Sirens designed to broadcast alerts across large areas like cities and industrial sites risk being affected by a security vulnerability detected in San Francisco’s emergency warning system, researchers said Tuesday.
San Francisco’s network of about 114 warning sirens could have easily and inexpensively been hijacked by bad actors and used to broadcast false alarms prior to quietly undergoing a security upgrade last month, according to research from Bastille, a threat-detection company that publicly disclosed their findings Tuesday.
The sirens scattered across San Francisco are activated via radio frequencies, and until recently they used an unencrypted protocol that made the commands that controlled them accessible to eavesdroppers, according to the security firm.

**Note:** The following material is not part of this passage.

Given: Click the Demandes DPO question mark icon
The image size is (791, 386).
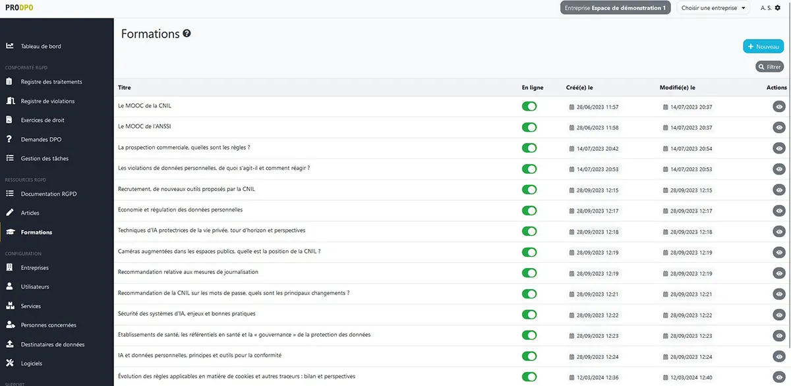Looking at the screenshot, I should 10,139.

San Francisco tests the emergency system every Tuesday, giving Bastille ample opportunities to intercept the radio transmissions used to activate the sirens and study the unencrypted data packets used to activate the weekly alert.
“Because they are transmitted in the clear, its possible to observe these over sequential tests and then analyze the packet format,” said Balint Seeber, Bastille’s director of vulnerability research.
“Once a malicious actor has analyzed that protocol, they can craft their own payloads and transmit them … thereby triggering a false alarm,” Mr. Seeber added.
Dubbed “SirenJack, the vulnerability was confirmed in products sold by ATI Systems of Boston, including the emergency alert system in San Francisco and two other locations, according to Bastille.
ATI’s other customers include range from cities and power plants, to universities and military installations, including One World Trade Center, Indian Point Energy Center nuclear power station and the West Point Military Academy.
“A single warning siren false alarm has the potential to cause widespread panic and endanger lives,” said Bastille CEO Chris Risley.
Bastille notified both ATI and San Francisco of the vulnerability earlier this year, Mr. Risley added, and the city’s Department of Technology said in a statement Friday that steps were taken to address a security bug affecting its citywide warning system.
“We worked proactively with our vendor to patch the vulnerability. Initial testing shows the firmware upgrade minimized the threat. Nevertheless, we will continue testing,” said Linda Gerull, the department’s executive director.
ATI said in a statement Tuesday that other customers would receive security patches shortly, albeit while downplaying the vulnerability detected in San Francisco.
“Before customers panic too much, please understand that this is not a trivially easy thing that just anyone can do,” the company said.
Wide-scale emergency system have been hacked in the past, including notably during an incident in 2017 that activated over 150 tornado warning sirens across Dallas, Texas.